* Task instructions: For every line in the records that has the word "Lined", make a copy.

* Recorded data:
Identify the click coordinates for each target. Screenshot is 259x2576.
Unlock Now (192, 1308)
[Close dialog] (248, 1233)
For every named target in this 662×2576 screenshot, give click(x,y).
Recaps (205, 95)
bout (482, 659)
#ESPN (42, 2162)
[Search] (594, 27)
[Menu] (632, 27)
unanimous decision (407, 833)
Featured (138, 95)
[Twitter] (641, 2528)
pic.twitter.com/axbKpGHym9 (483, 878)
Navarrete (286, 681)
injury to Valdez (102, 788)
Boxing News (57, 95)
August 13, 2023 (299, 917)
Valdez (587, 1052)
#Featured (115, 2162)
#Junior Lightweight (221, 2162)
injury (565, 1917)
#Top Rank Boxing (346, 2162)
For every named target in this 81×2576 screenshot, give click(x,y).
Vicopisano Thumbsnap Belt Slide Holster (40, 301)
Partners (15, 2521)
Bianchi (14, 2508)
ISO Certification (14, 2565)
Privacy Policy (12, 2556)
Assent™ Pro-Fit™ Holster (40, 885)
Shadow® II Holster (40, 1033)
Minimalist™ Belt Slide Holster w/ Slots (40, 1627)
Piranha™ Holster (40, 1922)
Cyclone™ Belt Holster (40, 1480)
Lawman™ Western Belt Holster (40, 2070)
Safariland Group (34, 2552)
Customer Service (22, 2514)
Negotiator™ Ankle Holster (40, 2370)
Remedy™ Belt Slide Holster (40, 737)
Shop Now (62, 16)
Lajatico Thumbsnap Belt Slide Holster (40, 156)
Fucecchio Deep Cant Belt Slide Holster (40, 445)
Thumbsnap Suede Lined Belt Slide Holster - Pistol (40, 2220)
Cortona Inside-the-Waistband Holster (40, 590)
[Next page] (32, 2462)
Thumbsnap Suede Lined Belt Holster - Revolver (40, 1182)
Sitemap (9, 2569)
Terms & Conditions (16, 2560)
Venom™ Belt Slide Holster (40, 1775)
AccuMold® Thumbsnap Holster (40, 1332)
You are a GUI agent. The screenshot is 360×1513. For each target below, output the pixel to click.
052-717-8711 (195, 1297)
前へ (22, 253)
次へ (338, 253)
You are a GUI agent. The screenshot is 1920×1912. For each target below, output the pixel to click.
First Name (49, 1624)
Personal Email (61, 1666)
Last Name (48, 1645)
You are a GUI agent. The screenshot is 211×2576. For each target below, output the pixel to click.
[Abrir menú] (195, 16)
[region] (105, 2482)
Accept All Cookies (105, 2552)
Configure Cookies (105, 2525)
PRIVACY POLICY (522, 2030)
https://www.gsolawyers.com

* Solved exercise:
Thumbsnap Suede Lined Belt Slide Holster - Pistol (40, 2220)
Thumbsnap Suede Lined Belt Holster - Revolver (40, 1182)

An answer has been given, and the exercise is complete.